I'd like an exact copy of every line from the start of the entries below through the line containing "Bejelentkezés (352, 12)", please.

[Pixel coordinate grounding data]

━━━━━━

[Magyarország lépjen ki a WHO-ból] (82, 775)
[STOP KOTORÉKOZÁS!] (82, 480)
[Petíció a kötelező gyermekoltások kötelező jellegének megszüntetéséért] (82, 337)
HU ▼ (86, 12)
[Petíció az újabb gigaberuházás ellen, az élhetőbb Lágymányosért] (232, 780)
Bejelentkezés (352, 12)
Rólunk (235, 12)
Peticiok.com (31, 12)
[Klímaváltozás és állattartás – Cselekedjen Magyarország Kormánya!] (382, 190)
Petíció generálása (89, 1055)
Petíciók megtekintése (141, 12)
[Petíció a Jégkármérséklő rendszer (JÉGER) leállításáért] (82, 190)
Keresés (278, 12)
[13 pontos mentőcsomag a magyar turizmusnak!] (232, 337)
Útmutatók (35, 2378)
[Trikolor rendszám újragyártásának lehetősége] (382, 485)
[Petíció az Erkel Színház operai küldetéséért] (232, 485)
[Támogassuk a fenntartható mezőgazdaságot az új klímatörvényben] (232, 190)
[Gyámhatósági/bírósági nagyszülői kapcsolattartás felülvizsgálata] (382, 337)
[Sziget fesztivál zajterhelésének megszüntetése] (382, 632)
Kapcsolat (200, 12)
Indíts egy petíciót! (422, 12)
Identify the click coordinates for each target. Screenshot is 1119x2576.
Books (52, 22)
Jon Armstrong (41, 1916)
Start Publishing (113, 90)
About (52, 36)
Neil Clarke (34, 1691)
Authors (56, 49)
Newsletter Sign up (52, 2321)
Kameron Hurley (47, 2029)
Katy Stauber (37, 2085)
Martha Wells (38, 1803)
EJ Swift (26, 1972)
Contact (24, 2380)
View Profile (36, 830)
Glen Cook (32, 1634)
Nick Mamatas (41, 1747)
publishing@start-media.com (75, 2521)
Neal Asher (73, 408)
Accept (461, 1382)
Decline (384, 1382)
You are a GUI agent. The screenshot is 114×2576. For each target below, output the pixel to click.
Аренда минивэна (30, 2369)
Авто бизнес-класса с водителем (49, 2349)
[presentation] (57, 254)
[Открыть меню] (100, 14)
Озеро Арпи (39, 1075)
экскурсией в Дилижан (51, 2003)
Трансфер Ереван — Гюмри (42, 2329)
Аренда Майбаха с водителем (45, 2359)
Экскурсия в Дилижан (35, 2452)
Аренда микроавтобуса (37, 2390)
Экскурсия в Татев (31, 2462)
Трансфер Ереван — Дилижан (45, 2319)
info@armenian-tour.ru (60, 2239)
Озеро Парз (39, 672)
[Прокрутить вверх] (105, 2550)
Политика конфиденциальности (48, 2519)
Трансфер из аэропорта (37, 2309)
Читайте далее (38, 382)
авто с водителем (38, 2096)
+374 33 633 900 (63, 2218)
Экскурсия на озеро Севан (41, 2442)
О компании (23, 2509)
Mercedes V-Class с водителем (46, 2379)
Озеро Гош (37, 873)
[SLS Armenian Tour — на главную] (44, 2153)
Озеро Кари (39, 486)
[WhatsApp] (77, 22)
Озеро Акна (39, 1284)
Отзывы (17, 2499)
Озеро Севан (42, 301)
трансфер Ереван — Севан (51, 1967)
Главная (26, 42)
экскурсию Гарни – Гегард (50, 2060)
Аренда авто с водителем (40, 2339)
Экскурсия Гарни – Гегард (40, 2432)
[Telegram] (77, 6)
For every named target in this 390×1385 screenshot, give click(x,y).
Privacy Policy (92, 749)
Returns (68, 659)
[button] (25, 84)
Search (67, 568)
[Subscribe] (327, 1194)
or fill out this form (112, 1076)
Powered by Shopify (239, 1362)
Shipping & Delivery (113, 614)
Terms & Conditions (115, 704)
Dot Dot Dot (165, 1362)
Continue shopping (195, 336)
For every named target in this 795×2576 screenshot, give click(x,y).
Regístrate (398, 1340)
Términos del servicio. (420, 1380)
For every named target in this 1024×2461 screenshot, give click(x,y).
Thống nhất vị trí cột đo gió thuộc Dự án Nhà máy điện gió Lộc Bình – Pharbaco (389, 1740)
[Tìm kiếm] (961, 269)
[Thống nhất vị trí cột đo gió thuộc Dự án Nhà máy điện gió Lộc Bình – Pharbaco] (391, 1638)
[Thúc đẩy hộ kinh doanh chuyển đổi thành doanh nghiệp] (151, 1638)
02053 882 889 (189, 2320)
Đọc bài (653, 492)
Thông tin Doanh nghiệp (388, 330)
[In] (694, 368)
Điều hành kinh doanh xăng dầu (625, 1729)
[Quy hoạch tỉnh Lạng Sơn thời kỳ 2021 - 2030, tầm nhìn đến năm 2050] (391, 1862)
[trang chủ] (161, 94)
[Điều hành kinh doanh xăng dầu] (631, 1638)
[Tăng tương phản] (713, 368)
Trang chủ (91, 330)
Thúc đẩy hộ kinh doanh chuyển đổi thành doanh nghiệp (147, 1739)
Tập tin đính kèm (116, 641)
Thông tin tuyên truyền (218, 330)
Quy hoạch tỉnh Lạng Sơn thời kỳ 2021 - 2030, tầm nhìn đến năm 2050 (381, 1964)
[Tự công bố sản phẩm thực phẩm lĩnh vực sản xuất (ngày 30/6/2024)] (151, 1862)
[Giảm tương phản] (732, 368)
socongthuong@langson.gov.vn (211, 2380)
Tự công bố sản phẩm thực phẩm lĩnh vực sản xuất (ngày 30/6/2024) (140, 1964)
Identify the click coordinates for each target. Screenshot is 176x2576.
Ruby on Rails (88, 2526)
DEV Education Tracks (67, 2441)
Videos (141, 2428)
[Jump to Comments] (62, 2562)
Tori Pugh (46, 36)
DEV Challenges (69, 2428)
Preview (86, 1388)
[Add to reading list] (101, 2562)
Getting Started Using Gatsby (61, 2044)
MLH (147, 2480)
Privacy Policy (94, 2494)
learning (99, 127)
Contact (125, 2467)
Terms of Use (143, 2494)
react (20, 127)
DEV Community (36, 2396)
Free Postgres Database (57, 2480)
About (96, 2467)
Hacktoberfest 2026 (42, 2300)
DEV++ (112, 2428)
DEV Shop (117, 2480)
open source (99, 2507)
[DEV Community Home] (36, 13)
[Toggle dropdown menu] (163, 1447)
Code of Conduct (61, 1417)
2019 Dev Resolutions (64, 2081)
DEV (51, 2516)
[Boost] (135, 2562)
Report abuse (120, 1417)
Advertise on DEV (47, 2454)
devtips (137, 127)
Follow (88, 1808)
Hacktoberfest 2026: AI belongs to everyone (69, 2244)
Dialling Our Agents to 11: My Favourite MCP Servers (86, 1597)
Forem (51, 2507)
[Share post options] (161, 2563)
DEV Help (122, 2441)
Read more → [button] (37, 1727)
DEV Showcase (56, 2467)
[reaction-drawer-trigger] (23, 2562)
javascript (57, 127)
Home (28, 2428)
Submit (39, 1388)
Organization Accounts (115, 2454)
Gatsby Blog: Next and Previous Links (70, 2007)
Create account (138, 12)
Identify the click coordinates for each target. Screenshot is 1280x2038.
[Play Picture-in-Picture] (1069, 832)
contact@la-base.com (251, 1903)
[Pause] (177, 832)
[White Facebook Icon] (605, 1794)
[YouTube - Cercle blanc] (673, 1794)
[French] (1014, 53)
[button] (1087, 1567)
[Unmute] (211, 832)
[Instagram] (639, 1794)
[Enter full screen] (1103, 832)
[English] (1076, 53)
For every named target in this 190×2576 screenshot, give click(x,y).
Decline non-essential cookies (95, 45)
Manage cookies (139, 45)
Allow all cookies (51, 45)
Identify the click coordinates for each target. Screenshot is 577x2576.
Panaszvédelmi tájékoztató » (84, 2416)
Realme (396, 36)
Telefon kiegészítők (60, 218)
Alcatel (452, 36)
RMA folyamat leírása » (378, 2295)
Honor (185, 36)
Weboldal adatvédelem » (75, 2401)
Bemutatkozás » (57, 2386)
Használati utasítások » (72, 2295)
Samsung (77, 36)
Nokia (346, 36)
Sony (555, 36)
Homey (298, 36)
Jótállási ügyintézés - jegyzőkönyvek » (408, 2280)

━━━━━━

## RESULT OF THE TASK
[Magyarország lépjen ki a WHO-ból] (82, 775)
[STOP KOTORÉKOZÁS!] (82, 480)
[Petíció a kötelező gyermekoltások kötelező jellegének megszüntetéséért] (82, 337)
HU ▼ (86, 12)
[Petíció az újabb gigaberuházás ellen, az élhetőbb Lágymányosért] (232, 780)
Bejelentkezés (352, 12)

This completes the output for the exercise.